** Begin Data rows **
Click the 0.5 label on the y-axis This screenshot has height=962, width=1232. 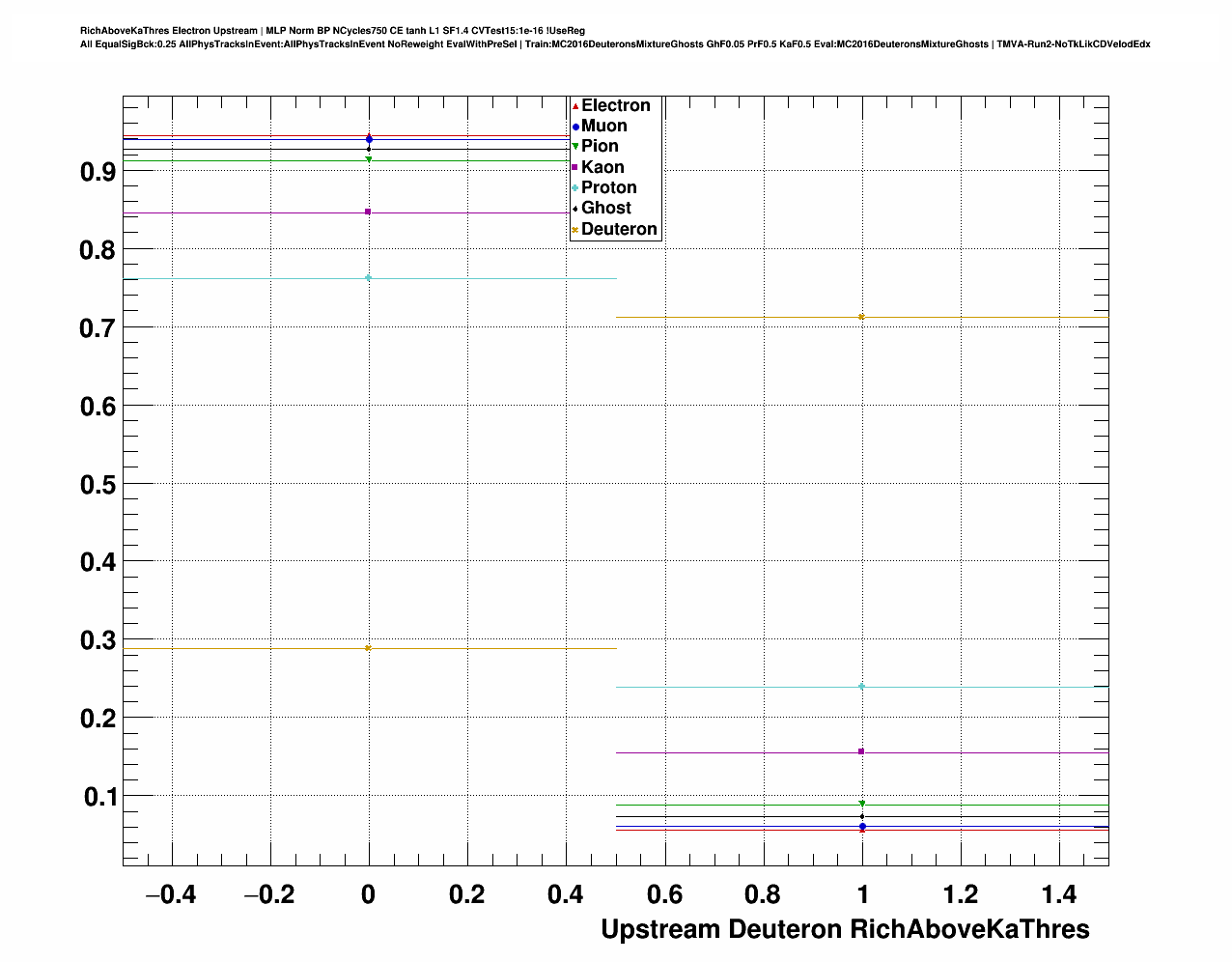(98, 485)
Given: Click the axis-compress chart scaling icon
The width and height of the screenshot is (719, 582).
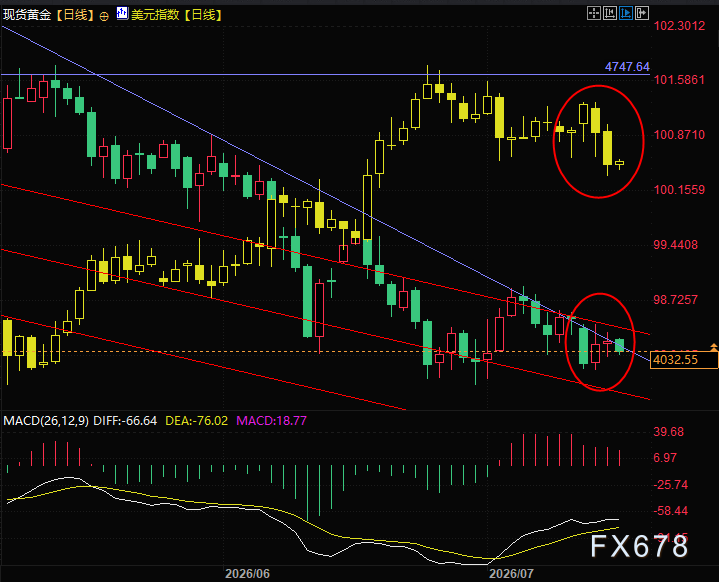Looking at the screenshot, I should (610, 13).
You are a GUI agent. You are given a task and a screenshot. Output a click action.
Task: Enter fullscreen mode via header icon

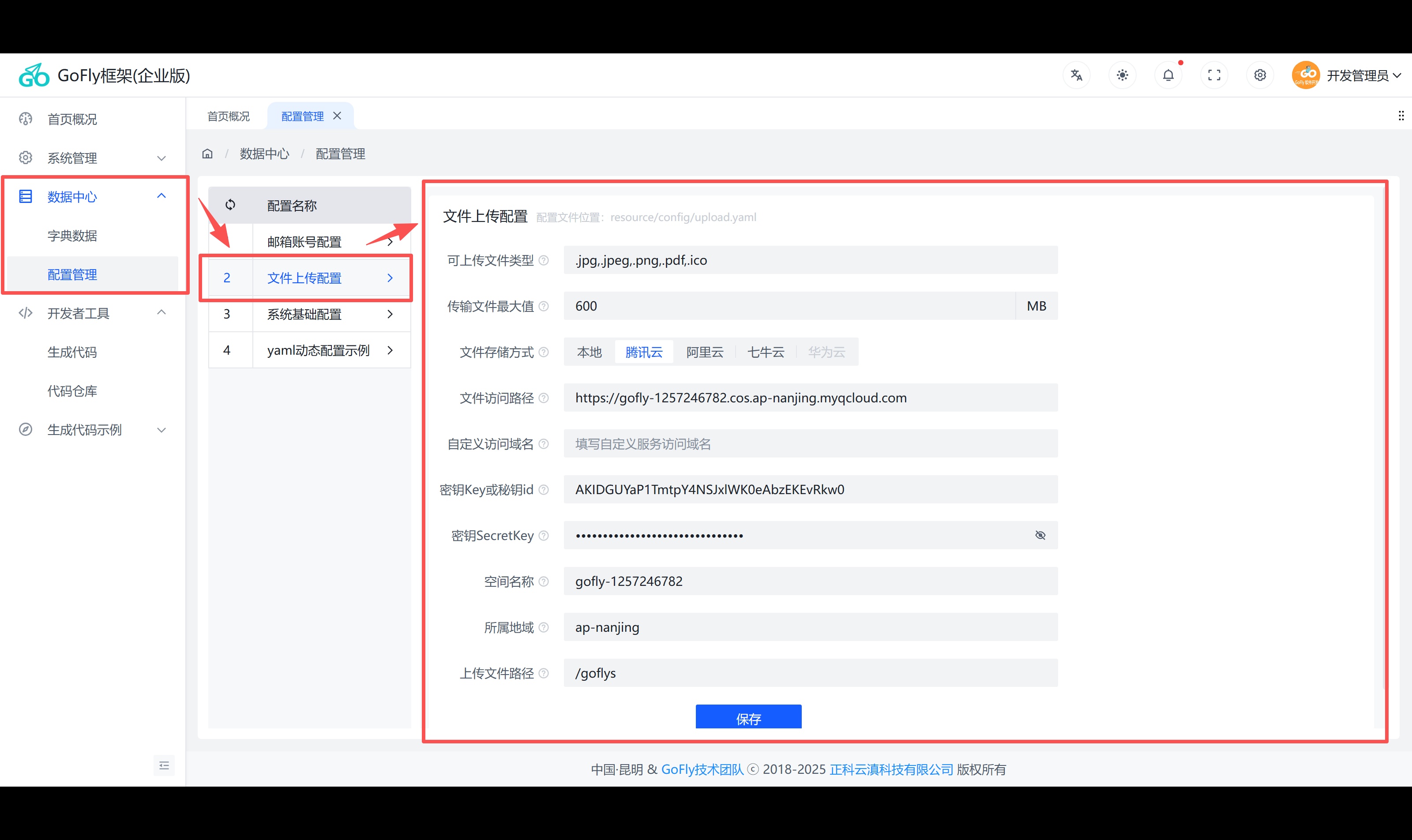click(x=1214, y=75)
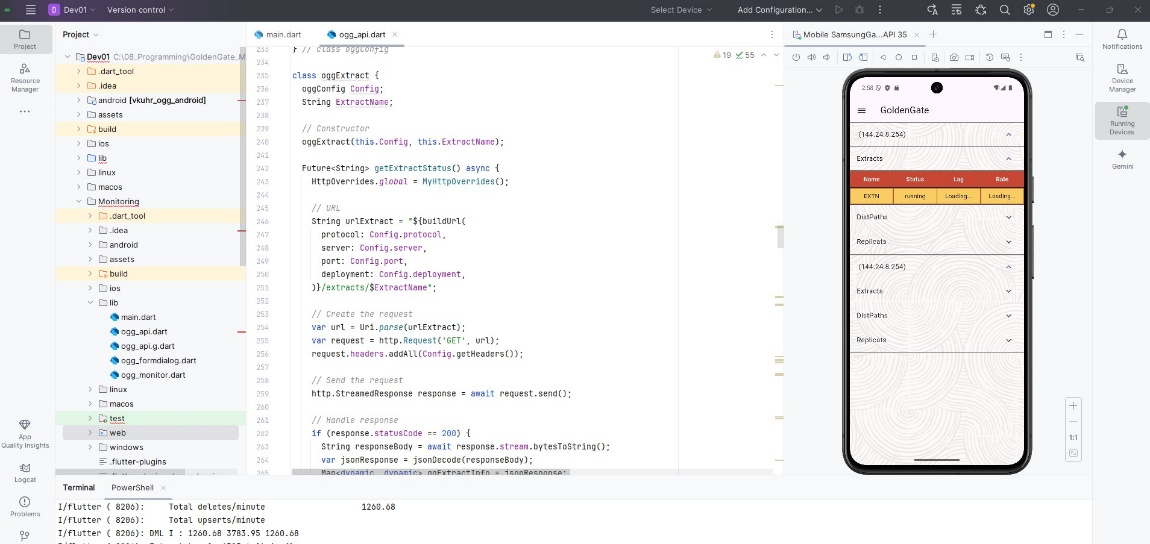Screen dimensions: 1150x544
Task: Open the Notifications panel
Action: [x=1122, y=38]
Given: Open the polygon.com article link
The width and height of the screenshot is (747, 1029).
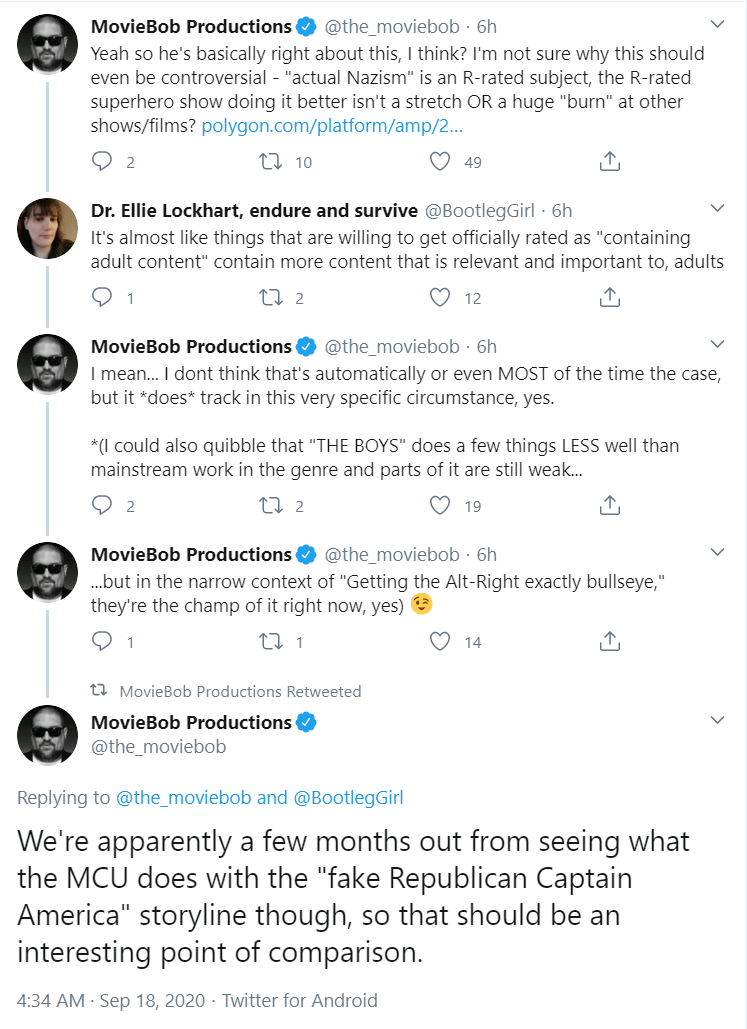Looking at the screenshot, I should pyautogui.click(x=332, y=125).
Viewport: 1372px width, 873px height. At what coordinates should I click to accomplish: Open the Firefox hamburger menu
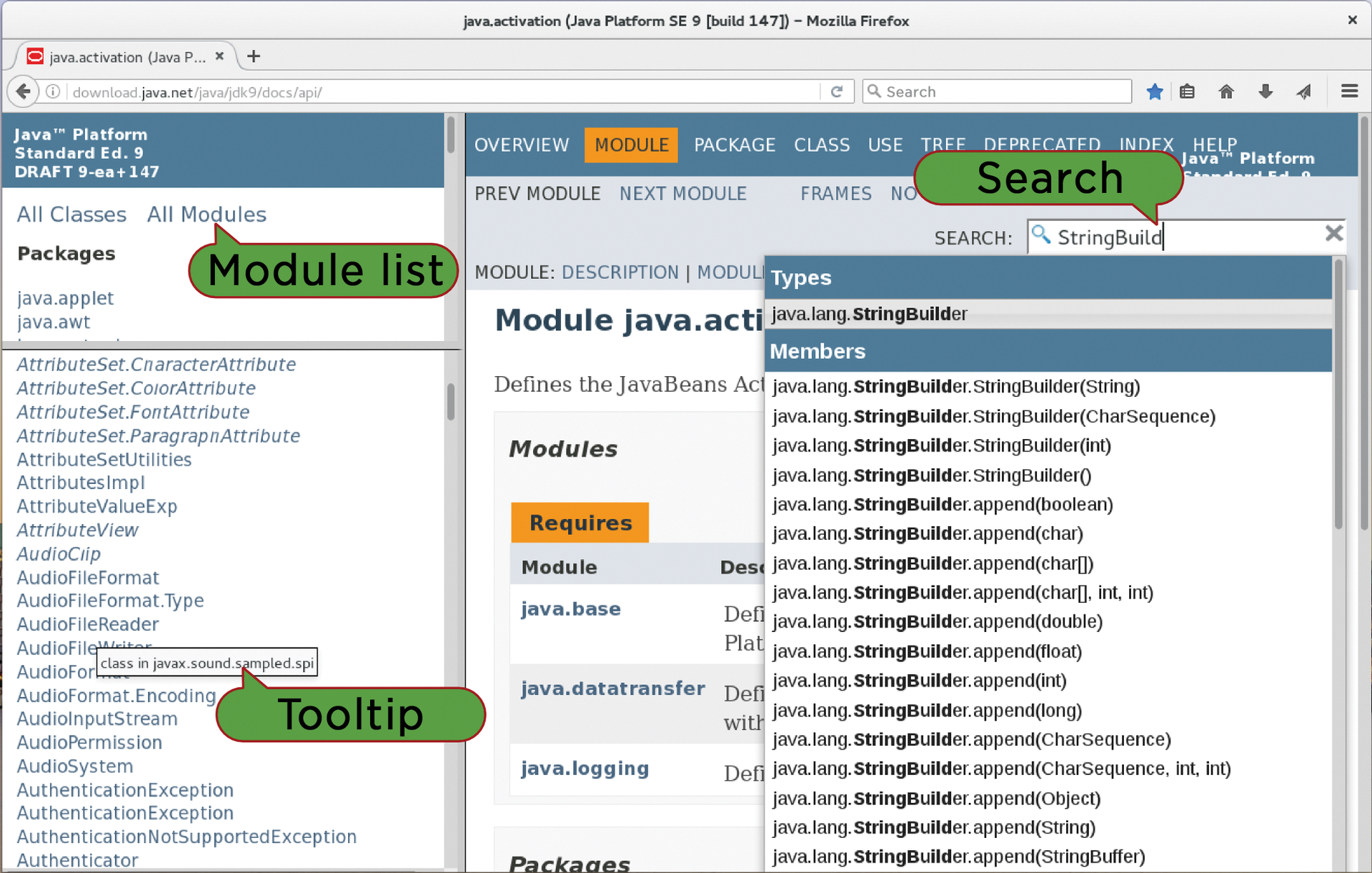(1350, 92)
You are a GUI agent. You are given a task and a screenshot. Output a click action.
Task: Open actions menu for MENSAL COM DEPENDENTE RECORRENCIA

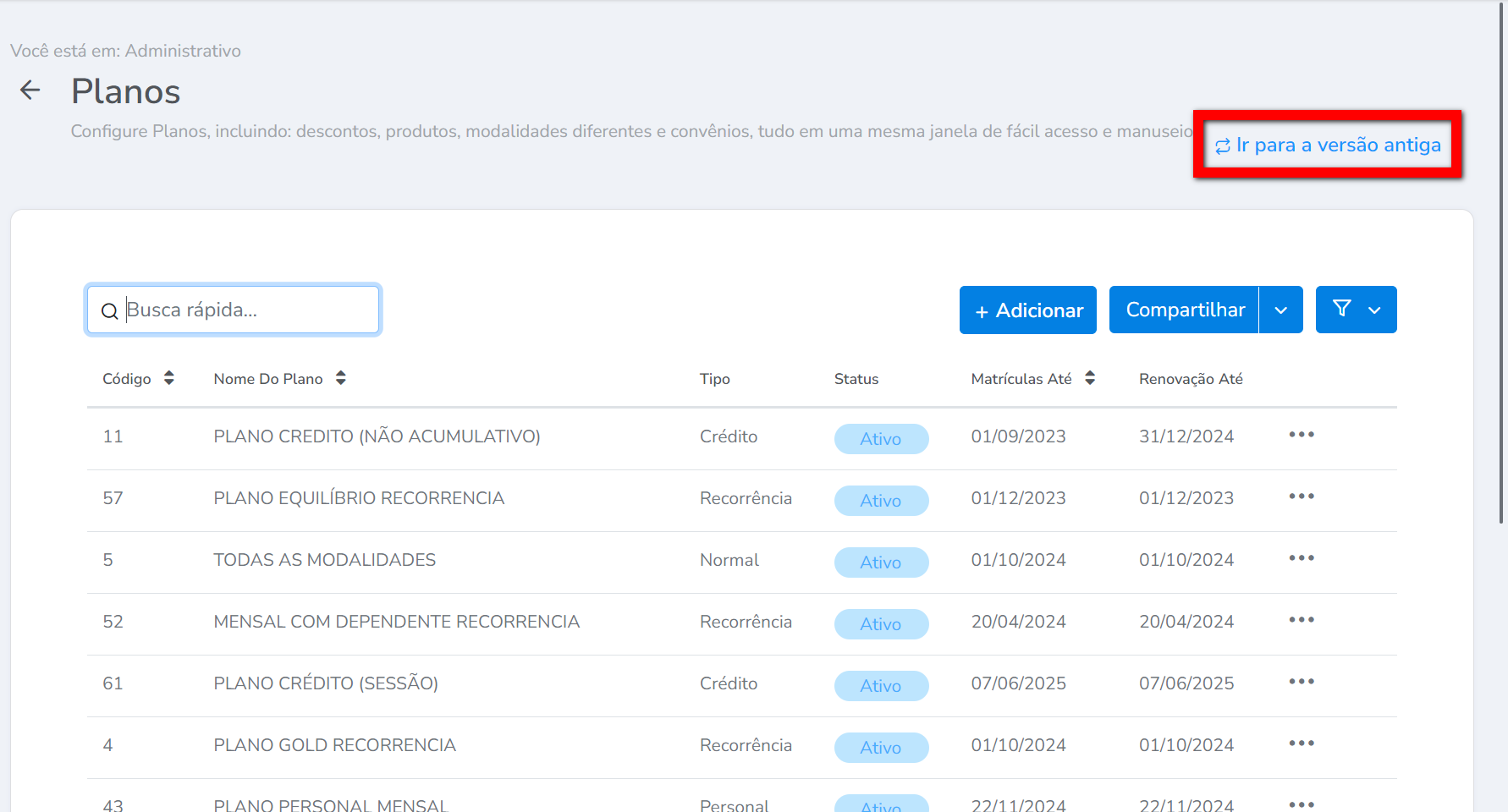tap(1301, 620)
** End Data rows **
* Exercise details *
Copy out the records exactly, starting at the line that contains "Given: Click the" and continuing through the last of the records, with both ends included. Leave the pictures out of your copy.

* Response to the exercise *
Given: Click the axis-compress chart scaling icon
The width and height of the screenshot is (719, 582).
Looking at the screenshot, I should (610, 13).
You are a GUI agent. You are given a task and a screenshot. Output a click action.
Task: Enter fullscreen mode via header icon

click(x=1214, y=75)
Screen dimensions: 1150x544
Task: Open the Notifications panel
Action: [x=1122, y=38]
Given: Open the polygon.com article link
The width and height of the screenshot is (747, 1029).
Looking at the screenshot, I should pyautogui.click(x=332, y=125).
Viewport: 1372px width, 873px height. At what coordinates should I click to accomplish: Open the Firefox hamburger menu
(1350, 92)
You are a GUI agent. You are given a task and a screenshot. Output a click action.
Task: Open actions menu for MENSAL COM DEPENDENTE RECORRENCIA

tap(1301, 620)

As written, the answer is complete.